La prescrizione è: uccidi la passione, trasformala in prestazione, in denaro.


Chi è appassionato trabocca, non sta dentro al contenitore piccolo del suo ruolo.


Ruolo, professionalità, distanza, tutti termini che appartengono al vocabolario della frantumazione e che assolvono al precipuo compito di neutralizzare le passioni, i traboccamenti, le rivendicazioni di inusitati congiungimenti.


Noi amiamo tutto questo. E’ all’ombra della separazione e della gerarchia, delle competizioni e della privacy che abbiamo edificato un mondo in cui l’unica unità di misura, neutra per eccellenza (il neutro, caro Fourier, non è il pivot delle passioni, come tramite tra i differenti, no è il suo nullificatore), è il denaro.


Ci facciamo pagare e paghiamo un’ora di cura, di massaggio, di attenzione. E che sia così. Mica che mi tocchi magari di restituire cura, massaggio o attenzione.

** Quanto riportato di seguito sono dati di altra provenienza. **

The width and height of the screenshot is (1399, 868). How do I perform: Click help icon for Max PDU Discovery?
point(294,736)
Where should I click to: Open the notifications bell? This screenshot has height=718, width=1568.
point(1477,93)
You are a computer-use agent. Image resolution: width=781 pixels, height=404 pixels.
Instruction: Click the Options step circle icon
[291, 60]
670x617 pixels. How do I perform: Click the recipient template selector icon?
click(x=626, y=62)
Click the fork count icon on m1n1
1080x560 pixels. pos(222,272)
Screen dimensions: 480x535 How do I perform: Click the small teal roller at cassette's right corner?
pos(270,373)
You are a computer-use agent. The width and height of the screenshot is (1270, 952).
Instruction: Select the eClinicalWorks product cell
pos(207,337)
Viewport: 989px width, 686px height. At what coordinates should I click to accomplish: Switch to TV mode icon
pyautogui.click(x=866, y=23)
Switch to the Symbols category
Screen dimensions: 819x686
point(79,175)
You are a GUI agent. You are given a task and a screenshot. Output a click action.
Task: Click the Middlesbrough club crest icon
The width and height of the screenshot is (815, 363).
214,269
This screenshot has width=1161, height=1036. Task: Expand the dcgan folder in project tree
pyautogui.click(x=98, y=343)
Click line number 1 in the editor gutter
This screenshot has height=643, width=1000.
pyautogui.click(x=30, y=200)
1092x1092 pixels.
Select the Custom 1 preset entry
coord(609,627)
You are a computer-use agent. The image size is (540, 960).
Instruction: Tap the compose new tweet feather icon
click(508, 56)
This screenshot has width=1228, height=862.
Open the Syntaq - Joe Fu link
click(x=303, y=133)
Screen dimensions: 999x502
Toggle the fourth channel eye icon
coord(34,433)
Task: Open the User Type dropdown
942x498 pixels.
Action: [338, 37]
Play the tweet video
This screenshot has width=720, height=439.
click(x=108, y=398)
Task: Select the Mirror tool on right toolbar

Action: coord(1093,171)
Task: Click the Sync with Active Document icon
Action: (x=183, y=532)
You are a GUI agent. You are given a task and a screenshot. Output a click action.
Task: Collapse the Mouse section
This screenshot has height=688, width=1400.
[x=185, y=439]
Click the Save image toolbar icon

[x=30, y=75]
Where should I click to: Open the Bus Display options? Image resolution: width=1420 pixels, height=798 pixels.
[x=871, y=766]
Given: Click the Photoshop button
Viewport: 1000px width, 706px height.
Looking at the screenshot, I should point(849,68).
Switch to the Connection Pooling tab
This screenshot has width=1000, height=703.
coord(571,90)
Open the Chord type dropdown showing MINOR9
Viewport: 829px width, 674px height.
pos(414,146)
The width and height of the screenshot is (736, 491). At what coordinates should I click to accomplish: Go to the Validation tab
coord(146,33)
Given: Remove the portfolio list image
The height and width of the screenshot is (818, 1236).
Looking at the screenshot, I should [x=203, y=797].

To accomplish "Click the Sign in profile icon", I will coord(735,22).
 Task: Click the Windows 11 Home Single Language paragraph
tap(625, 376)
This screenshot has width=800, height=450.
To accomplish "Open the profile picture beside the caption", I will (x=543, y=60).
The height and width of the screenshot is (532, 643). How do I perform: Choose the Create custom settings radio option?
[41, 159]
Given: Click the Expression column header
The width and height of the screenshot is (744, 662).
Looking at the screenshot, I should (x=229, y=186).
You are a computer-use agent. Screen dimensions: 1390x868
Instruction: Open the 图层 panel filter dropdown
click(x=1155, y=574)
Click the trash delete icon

Fiori del solipsismo contemporaneo, la frantumazione, la separazione, la gerarchizzazione, la catalogazione dominano incontrastati.
Anche l’immersione nella natura è un gesto separato, già nel momento in cui parliamo di natura come qualcosa di separato, senza saper riconoscere (ahimé spesso perché estinta) la natura in noi. Cosa vuol dire immergersi nella natura, designare oggi qualcosa come natura, o come tempo libero, se non predisporre le condizioni di separazione necessarie perché qualcuno ne possa fare un bel pacchetto da vendere tutto completo, con musica di sottofondo?


La musica è separata, l’amore è separato, il gesto dell’insegnare è separato.


Nessuno che si doni anima e corpo, o solo anima o solo corpo. Tutti e due diventa relazione (cfr. catalogo), coppia, amore di coppia, c’è già un bel sarcofago dove metterlo a dimora, perché riposi in pace, defunto.


Eccoci, noi, fatti a pezzi. Un pezzetto di relax, un pezzetto di cultura, un pezzetto di lavoro, un pezzetto di giardinaggio, un pezzetto di pet-therapy, un pezzetto di amore, un pezzetto di dolore, un pezzetto di morte.


E’ così che abbiamo debellato la morte in fondo.


Niente vita niente morte. E’ così semplice.


Niente unità, niente fine di nulla.


Sopravvissuti sì ma come frammenti. Non sappiamo neppure mai chi siamo, ce lo prescrive il ruolo.


Toh, adesso faccio l’insegnante, e tra poco l’amante, poi dopo farò il papà e poi, chi sa, lo sportivo.


Nessun papa insegnante e amante e sportivo e addolorato e mistico mentre è padre. Nessun insegnante appassionato che faccia a pezzi le tensioni muscolari che lo ingabbiano nel ruolo.


La bellezza di non essere nessuno da nessuna parte. Fine della tenera finzione della vita integra.


Puttanate romantiche, buone tutt’al più per disperati e anarchici.


Godiamo fratelli, si può sopravvivere così, come marionette appese ai multipli fili delle nostre maschere e delle nostre difese.

Contro la vita.



Poi ci lamentiamo della disperazione.



Non dimentichiamo. Siamo grati a quella disperazione, perché viene da un luogo in cui qualcosa della vita sopravvive. Se siamo disperati, e lo siamo, oh sì, è perché qualcosa di ancora vivo in noi rilutta.



Stiamo vicino a quella disperazione, può insegnarci qualcosa, un anelito di desiderio, una voglia di partecipazione, un desiderio di riprendersi pezzo a pezzo il proprio intero e non essere più funzionari del nulla.




Prima di essere definitivamente sterminati e non avvertire neppure più il dolore, neppure un prurito.